4) OSSERVAZIONI SISTEMATICHE:

  • Le osservazioni sistematiche condotte da ciascun docente, contribuiscono a chiarire il processo formativo dell’alunno e sono pertanto parte integrante della valutazione.
  • Per le operazioni di verifica, in tutti gli insegnamenti per la scuola primaria e tutte le discipline per la scuola secondaria è previsto almeno un momento per ogni quadrimestre e per ogni alunno destinato alla verifica sistematica della produzione orale. Nelle seguenti materie: italiano, matematica e, per la scuola secondaria lingue straniere, gli insegnanti assegneranno indicativamente una verifica scritta al mese a partire da ottobre.
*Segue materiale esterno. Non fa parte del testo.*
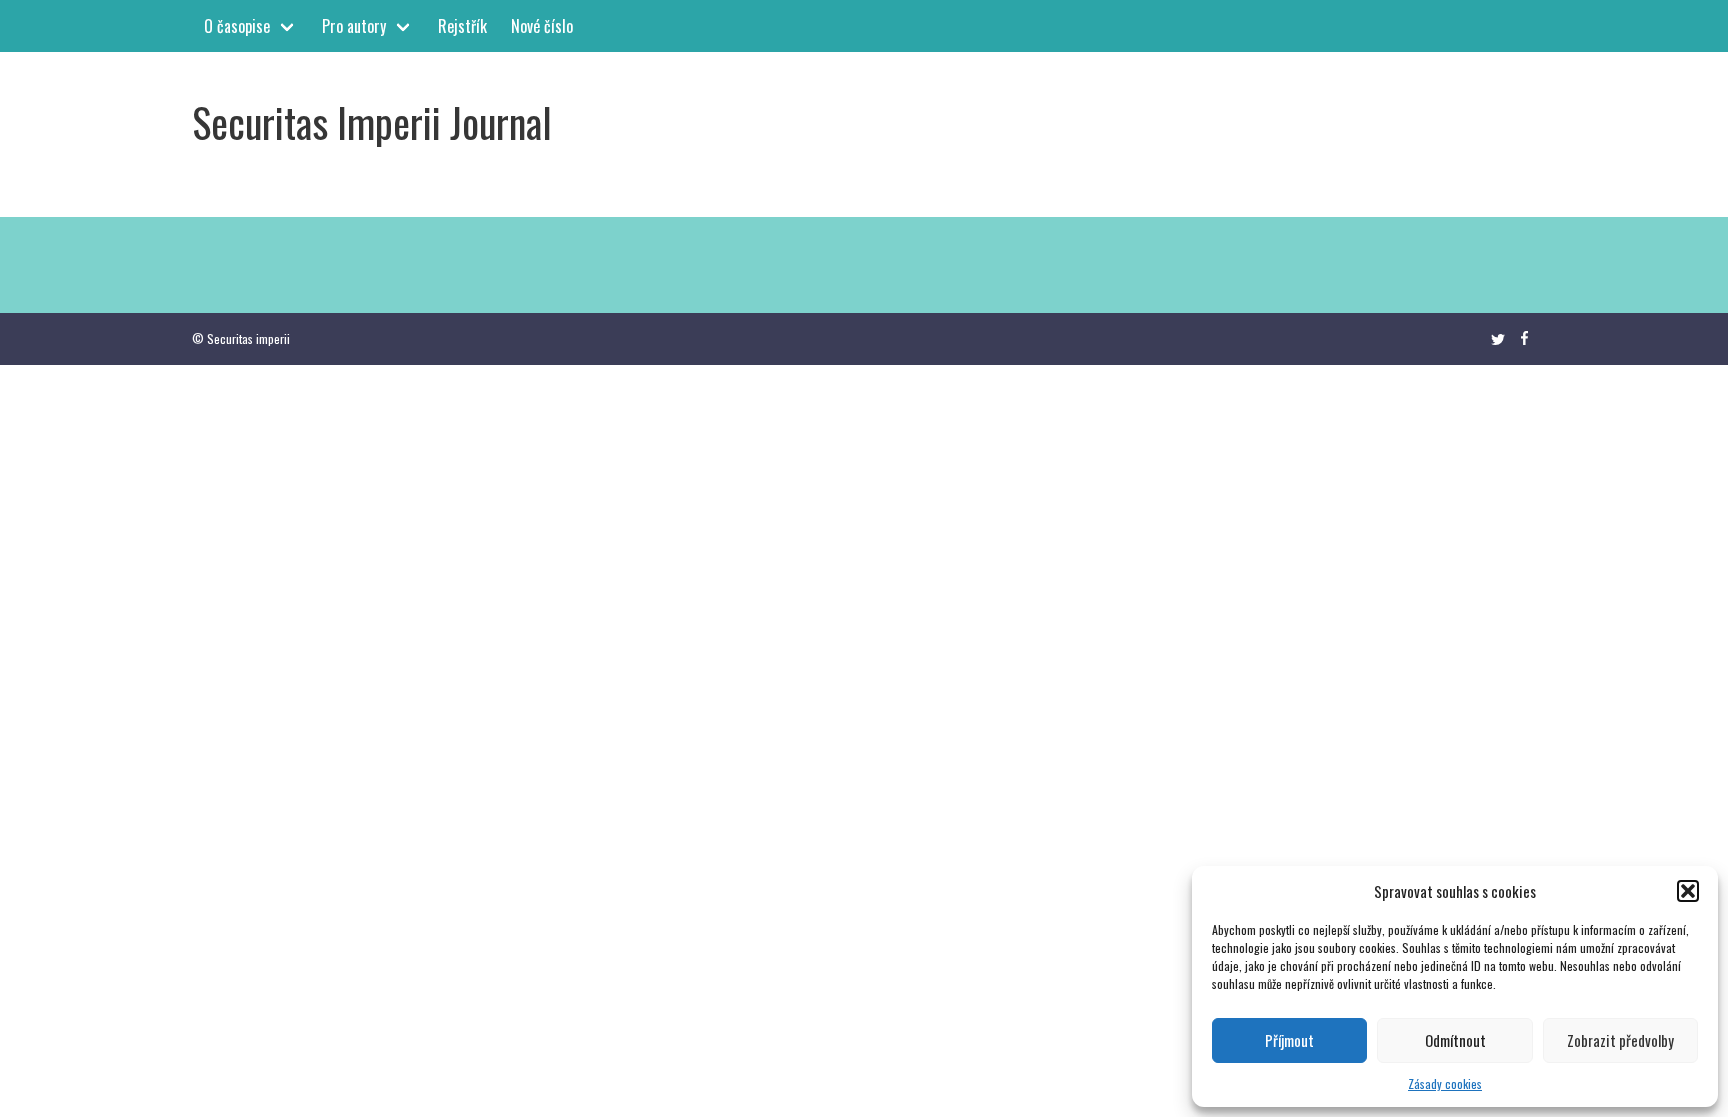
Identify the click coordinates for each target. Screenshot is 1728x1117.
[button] (1688, 891)
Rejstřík (462, 26)
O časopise (237, 26)
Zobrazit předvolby (1620, 1040)
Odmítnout (1455, 1040)
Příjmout (1289, 1040)
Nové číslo (542, 26)
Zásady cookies (1445, 1083)
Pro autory (354, 26)
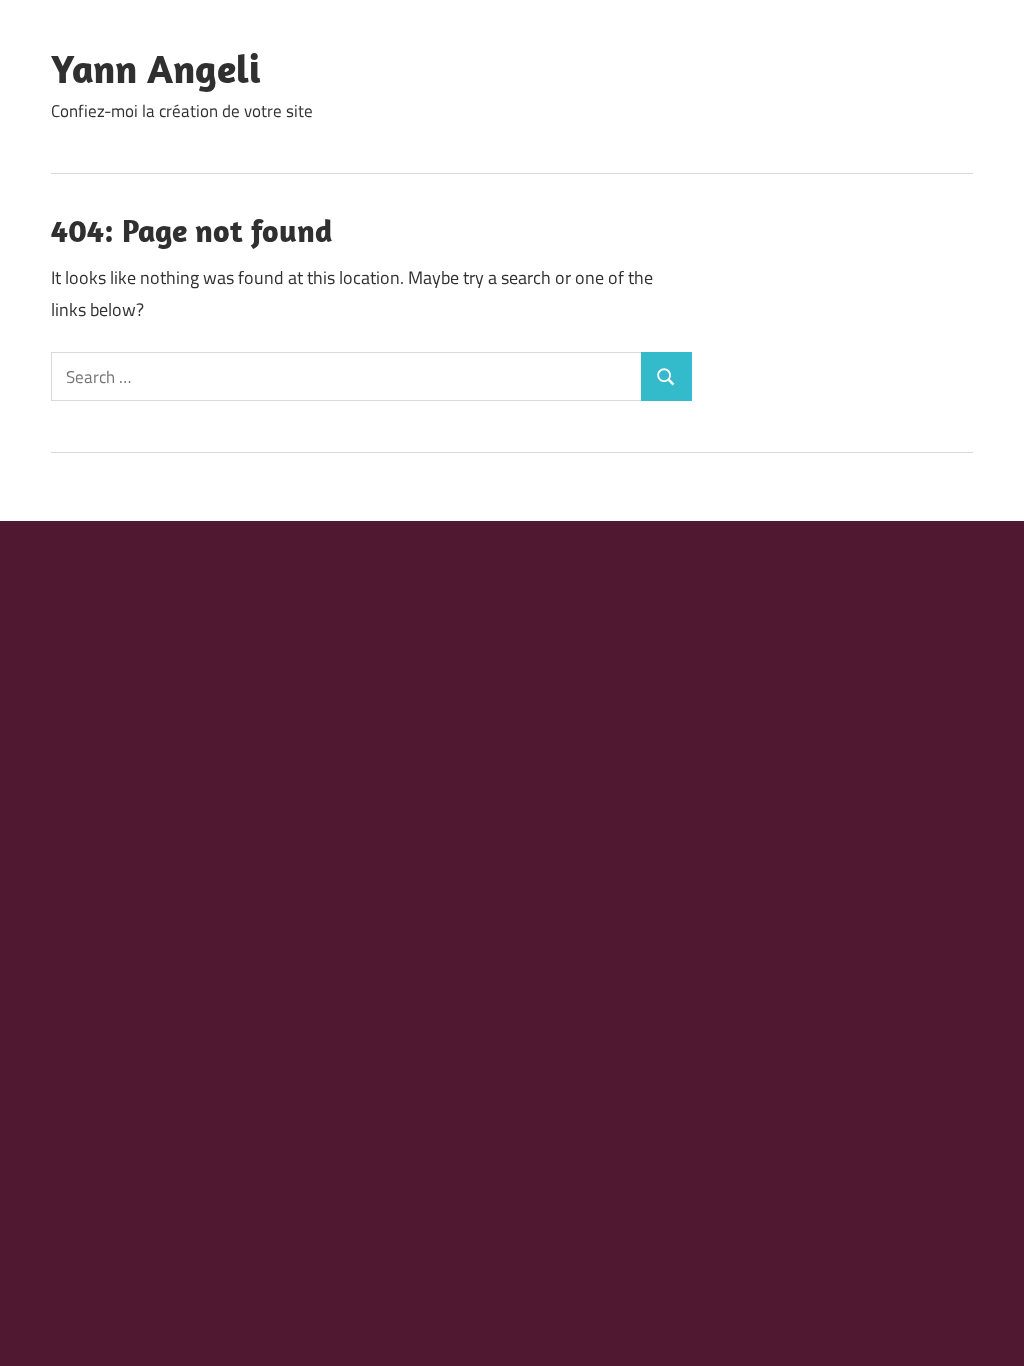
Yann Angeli (155, 68)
Salvo rare eccezioni, è prevista non più di una verifica nello stesso giorno.

5) MODALITA’ DI COMUNICAZIONE DELLE VALUTAZIONI INFRAQUADRIMESTRALI E QUADRIMESTRALI.

Scuola primaria: la comunicazione del primo bimestre è costituita da un colloquio con la famiglia per le classi prime, accompagnato da una scheda con valutazione numerica nelle varie discipline per le altre classi.

Scuola secondaria: a metà di ciascun quadrimestre viene consegnata una nota informativa relativa al conseguimento degli obiettivi educativi e formativi nelle singole discipline e al comportamento.

Per il documento di valutazione si applicheranno le disposizioni ministeriali.

Nella scuola secondaria e primaria i risultati del primo quadrimestre saranno consegnati ai genitori, riportati su foglio A3.

Il documento di valutazione sarà stampato e consegnato solo a fine anno.

6) SCHEDA DI VALUTAZIONE

Scuola Secondaria di Primo Grado e Scuola Primaria

Il documento di valutazione comprende:

  • I criteri per l’attribuzione del voto degli apprendimenti e del voto di comportamento.
  • La valutazione intermedia/finale degli apprendimenti mediante l’attribuzione di voti numerici espressi in decimi e riportati in lettere.
  • La dicitura delle discipline prevista dalle indicazioni per il curricolo 2007:

(L’insegnamento “Cittadinanza e Costituzione”è inserito nell’ambito storico).

  • La valutazione intermedia/finale del comportamento espresso con voto in decimi per la Scuola Secondaria di primo grado e con giudizio per la Scuola Primaria.
  • La valutazione dell’insegnamento della religione cattolica / attività alternativa espressa con un giudizio.
  • Il giudizio di idoneità espresso in decimi (lettere) per l’ammissione all’Esame di Stato ( per la Scuola Secondaria di Primo Grado).
  • Indicazione delle assenze del primo quadrimestre e finali.